#### WORK INSTRUCTIONS:
Print all of the data exactly as written.
------
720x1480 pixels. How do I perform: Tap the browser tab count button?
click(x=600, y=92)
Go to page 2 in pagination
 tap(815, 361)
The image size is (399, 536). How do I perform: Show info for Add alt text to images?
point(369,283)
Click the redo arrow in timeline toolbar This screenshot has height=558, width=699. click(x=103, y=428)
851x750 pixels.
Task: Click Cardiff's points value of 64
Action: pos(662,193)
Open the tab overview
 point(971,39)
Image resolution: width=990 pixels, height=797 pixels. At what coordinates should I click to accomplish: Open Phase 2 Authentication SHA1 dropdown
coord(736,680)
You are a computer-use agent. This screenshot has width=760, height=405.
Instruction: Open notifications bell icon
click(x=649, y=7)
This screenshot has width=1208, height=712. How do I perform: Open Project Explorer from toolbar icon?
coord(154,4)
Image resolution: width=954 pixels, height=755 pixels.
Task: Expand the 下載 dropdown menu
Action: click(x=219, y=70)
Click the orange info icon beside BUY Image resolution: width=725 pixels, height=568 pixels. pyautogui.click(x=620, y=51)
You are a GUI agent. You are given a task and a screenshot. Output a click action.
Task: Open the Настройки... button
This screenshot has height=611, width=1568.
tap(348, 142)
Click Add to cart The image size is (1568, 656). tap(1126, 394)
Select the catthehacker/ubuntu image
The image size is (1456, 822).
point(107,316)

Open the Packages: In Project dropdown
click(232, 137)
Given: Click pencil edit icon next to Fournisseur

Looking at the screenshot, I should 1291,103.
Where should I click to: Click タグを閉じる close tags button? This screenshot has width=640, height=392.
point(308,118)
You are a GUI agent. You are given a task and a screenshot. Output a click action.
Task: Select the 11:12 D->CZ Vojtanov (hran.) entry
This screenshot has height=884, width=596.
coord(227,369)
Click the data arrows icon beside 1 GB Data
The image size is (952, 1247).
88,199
------
#### WRITTEN SOLUTION:
720x1480 pixels. How do I perform: Tap the browser tab count button?
click(x=600, y=92)
Go to page 2 in pagination
 tap(815, 361)
The image size is (399, 536). How do I perform: Show info for Add alt text to images?
point(369,283)
Click the redo arrow in timeline toolbar This screenshot has height=558, width=699. click(x=103, y=428)
851x750 pixels.
Task: Click Cardiff's points value of 64
Action: pos(662,193)
Open the tab overview
 point(971,39)
Image resolution: width=990 pixels, height=797 pixels. At what coordinates should I click to accomplish: Open Phase 2 Authentication SHA1 dropdown
coord(736,680)
You are a computer-use agent. This screenshot has width=760, height=405.
Instruction: Open notifications bell icon
click(x=649, y=7)
This screenshot has width=1208, height=712. How do I perform: Open Project Explorer from toolbar icon?
coord(154,4)
Image resolution: width=954 pixels, height=755 pixels.
Task: Expand the 下載 dropdown menu
Action: click(x=219, y=70)
Click the orange info icon beside BUY Image resolution: width=725 pixels, height=568 pixels. pyautogui.click(x=620, y=51)
You are a GUI agent. You are given a task and a screenshot. Output a click action.
Task: Open the Настройки... button
This screenshot has height=611, width=1568.
tap(348, 142)
Click Add to cart The image size is (1568, 656). tap(1126, 394)
Select the catthehacker/ubuntu image
The image size is (1456, 822).
point(107,316)

Open the Packages: In Project dropdown
click(232, 137)
Given: Click pencil edit icon next to Fournisseur

Looking at the screenshot, I should 1291,103.
Where should I click to: Click タグを閉じる close tags button? This screenshot has width=640, height=392.
point(308,118)
You are a GUI agent. You are given a task and a screenshot. Output a click action.
Task: Select the 11:12 D->CZ Vojtanov (hran.) entry
This screenshot has height=884, width=596.
coord(227,369)
Click the data arrows icon beside 1 GB Data
The image size is (952, 1247).
88,199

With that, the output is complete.